One division was religion-based, which was long before the Commies came along. Read Western Europe and its "See also" links for some insight. ←Baseball Bugs What's up, Doc? carrots22:50, 19 December 2017 (UTC)[reply]
It's not exactly the Iron Curtain line though, Poland's very Catholic and Religion in the Czech Republic is more Western than Eastern Christianity (to the extent that religion has survived which isn't too much). Northeast Germany switched sides after the unpleasantness transferred it to Poland. Greece was geographically and religiously Eastern but Iron Curtain west. Sagittarian Milky Way (talk) 22:58, 19 December 2017 (UTC)[reply]
(ec)I don't think religion is a strong criteria.
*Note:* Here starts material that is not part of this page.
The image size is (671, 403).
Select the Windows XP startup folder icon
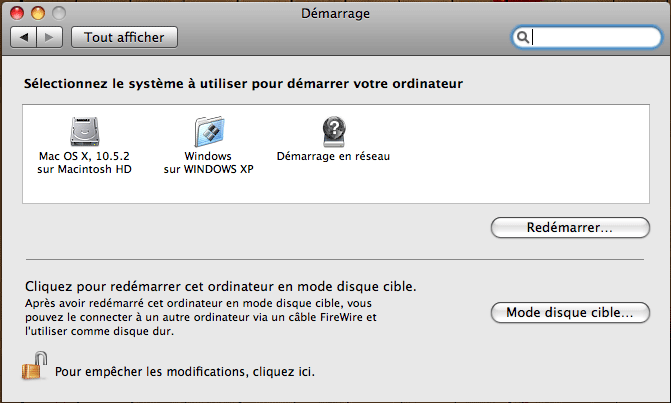(209, 131)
Yes, Russia is traditionally mostly Russian Orthodox, but Poland is as Catholic as France (was) or Spain, while the Czechs had a significant early Protestant (Hussite) population. More relevant might be that most of Western Europe was part of the Western Roman and/or the Holy Roman Empires, with mostly Germanic and Romanic or Romanised populations, while Eastern Europe was more influenced by Byzantium and even Asian powers like the Mongols, and has mostly Slavic populations and languages. Western Europe also has better access to the oceans, and hence came to prominence during the age of discoveries and the rise in overseas trade, while Eastern Europe was more isolated. But historically, the difference has not been so strong - it really became cemented after WW2. --Stephan Schulz (talk) 23:06, 19 December 2017 (UTC)[reply]
Relevant articles at Regions of Europe and Europe#Definition. Carbon Caryatid (talk) 23:27, 19 December 2017 (UTC)[reply]
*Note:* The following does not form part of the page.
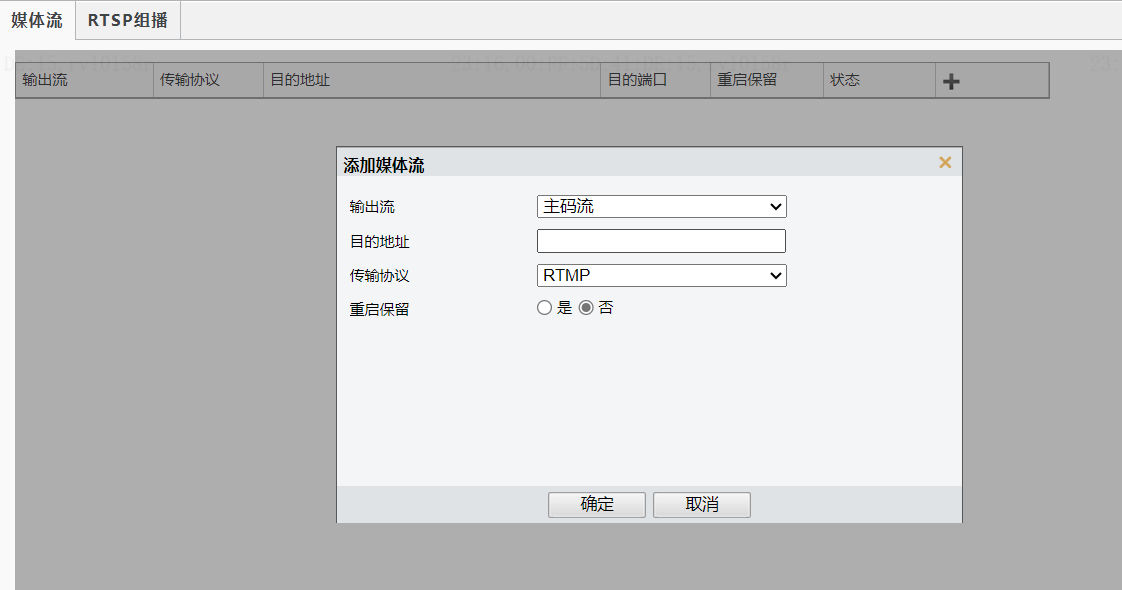The image size is (1122, 590).
Task: Close the 添加媒体流 dialog with the orange X
Action: coord(944,161)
Also: Iron curtain 2606:A000:4C0C:E200:16C:7A91:B68E:A1BB (talk) 00:16, 20 December 2017 (UTC)[reply]
What divides Europe and Asia? Or Asia and Africa? Or North and South America? Or countries? These are all social constructs. They are what humans say they are, and they can and do change over time. As others have noted, common dividing criteria include the division between centum and satem languages, religious differences, and once belonging to the Western and Eastern Roman Empires. None of these are themselves a definitive way of carving things up, because we're talking about nebulous, messy human categorizations. --47.157.122.192 (talk) 06:04, 20 December 2017 (UTC)[reply]

Was the Roman Senate always in the Capital?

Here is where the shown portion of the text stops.